Corner of Fulton and Broadway. Targeting at its finest. Liiiitle bit of waste, though :) #OOH pic.twitter.com/Q1U2Hvlez2
— Ben Winkler (@bwinkl3r) September 28, 2015
The campaign even got its moment in Times Square last night.
All of the ads direct viewers, presumably human, to feelthereal.org, where they're first asked to answer whether they have seen the ads or are, in fact, robots.
The ads also contain more messaging than is immediately apparent. It turns out that binary numbers on each ad contain messages.

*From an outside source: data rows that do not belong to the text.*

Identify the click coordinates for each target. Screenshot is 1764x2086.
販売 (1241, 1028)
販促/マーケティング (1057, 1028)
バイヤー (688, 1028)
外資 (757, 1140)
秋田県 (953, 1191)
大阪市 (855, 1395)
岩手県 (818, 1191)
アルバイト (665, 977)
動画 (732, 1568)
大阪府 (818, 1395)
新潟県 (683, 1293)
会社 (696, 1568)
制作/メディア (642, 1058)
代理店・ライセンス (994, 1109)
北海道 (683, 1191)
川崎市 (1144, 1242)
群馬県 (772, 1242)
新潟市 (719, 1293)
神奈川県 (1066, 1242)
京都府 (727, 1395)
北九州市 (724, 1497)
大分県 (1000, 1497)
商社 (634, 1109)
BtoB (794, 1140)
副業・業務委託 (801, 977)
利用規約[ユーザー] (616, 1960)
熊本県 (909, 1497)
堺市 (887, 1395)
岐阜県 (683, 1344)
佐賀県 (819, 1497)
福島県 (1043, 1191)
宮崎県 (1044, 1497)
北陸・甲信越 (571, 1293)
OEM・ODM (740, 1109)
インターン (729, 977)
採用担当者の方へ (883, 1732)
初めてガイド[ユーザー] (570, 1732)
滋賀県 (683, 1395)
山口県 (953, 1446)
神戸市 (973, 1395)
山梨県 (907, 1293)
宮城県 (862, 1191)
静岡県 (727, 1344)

One translates to: "Ad Age loves real clicks." The one on the truck making its rounds in Manhattan reads: "OOH makes digital real." Those who respond to the Feelthereal.org quiz by saying they are robots are greeted with a long line of binary that translates to a quote from USA Network's series "Mr. Robot."
Nearly half of the $14 billion spent on digital advertising is lost due to fraud, bots, and non-viewability every year, PNYC said. The ads aren't meant to simply mock digital advertising or to suggest digital doesn't work, however, but rather to make the point that outdoor advertising can "drive consumers to digitally engage with brands," according to PNYC.